See "The Old Old Days -- ca. 1968" for my first exposure to an actual computer. Nothing about Python there. But. It's what motivated me to get started learning to code -- I was fascinated by games that involved randomization. Games with cards or dice.

After filling in a little background, I will get to the Python part of this. First, however, I want to compare the olden days with what we have now.

From 1969 to 1974 I had access to the high school's IBM 1620. This means programming in IBM's SPS assembler, or using the NCE Load-and-Go Fortran compiler. See https://www.cs.utexas.edu/users/EWD/transcriptions/EWD00xx/EWD37.html for a scathing review of the problems with this machine.

See http://www.bitsavers.org/pdf/ibm/1620/GC20-1603-10_1620_Catalog_of_Programs_Jan71.pdf Page 36 has this:

Load-and-Go Fortran Manual Cover Page

That's a quick overview of my earliest programming language. What's essential here is the NCE Fortran used 4-digit integers.

I'll repeat that for those skimming, and wondering what the Python connection is.

Four. Digit. Integers.

That's four decimal digits. Decimal digits required at least 4 hardware bits. IBM 1620 digits also had flags and signs, so, there were maybe 6 bits per digit. 24 bits of hardware used to represent just under 14 bits of useful information.

My interest is in simulation and randomness. So. I have this question of how to create random sequences of numbers limited to 4-digit integers.

PRNG Algorithms

There are a number of classic Pseudo-Random Number Generator (PRNG) algorithms from the early days before Mersenne Twister took over in 1997.

We used to be super-careful to emphasize the letter P in PRNG because the numbers we're really random. They just behaved randomish. This is contrasted with real randomness, also known as entropy. For example, /dev/random device driver has a fair amount of entropy. I think it's comparable to a person throwing dice across a table. I think it's as random as a noise-generating diode with a sample-and-hold circuit to pluck out random values from the noise.

Pre-Mersenne-Twister -- pre-1997 -- we worried a lot about random number generation. See Knuth, Donald E. The Art of Computer Programming, Volume 2, Seminumerical Algorithms, Addison-Wesley, 1969. Section 3.3.2. covers empirical testing of random number generators. Section 3.3.1. covers the Chi-squared test for fit between actual and expected frequency distributions.

Back in the olden days, it was stylish to perform an empirical test (or ten) to confirm we really had "good" random numbers. The built-in libraries that came with your compiler or OS could not be trusted without evidence.

One of the classic (bad) PRNG's is the "Middle-Squared" method. See https://en.wikipedia.org/wiki/Middle-square_method. I learned about this in the 70's. And used it in the old NCE Fortran.

With Four. Digit. Integers.

Did I mention that the Fortran compiler used four decimal digits for integers? That means plucking the middle two digits out of a four-digit number. How random can that be?

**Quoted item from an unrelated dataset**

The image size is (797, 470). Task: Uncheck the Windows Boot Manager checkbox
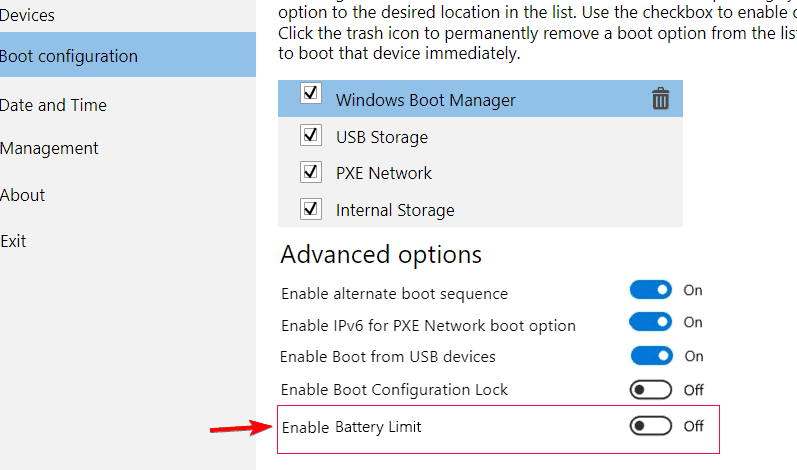click(311, 94)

Not very. The longest possible sequence is 100 numbers. If, by some miracle, you found a seed number with the right properties and only two digits.

Nowadays I can, in Python, do a quick middle-squared analysis for all 100 seed values.

This kind of thing.

def csqr4(value: int) -> list[int]:
    """The 4 decimal digit center-squared PRNG."""
    sequence = []
    while value not in sequence:
        sequence.append(value)
        value = (((value**2) // 10) % 100)
    return sequence

Which you can run and see that all of my early attempts at games and simulations were doomed. The seed values of 76, 42, and 69 provided kind of long sequences of almost random-seeming numbers. Otherwise, pfft, this was junk computer science. 50% of the seeds provide 5 or fewer numbers before repeating.

For blackjack, a few random numbers for shuffling might be enough. For other games, the lack of randomness made the outcomes trivially predictable.

What's funny is how far the state of the art has moved since then.

  1. Hardware now has more than 20,000 decimal digits (about 10K bytes) of storage.
  2. Software with algorithms that are really, really clever.

It's hard to understate these two advances, particularly, the second one. I'll return to the algorithm thing a lot in the next few posts.

My focus was on games and randomization. Ideally, simple stuff. But... under the hood, it's not simple. I've spent some time (not much, and not in much depth) looking at the tip of this iceberg.

It served me as an incentive to dive just a little more deeply into a topic, like math or a programming language or a statistical tool.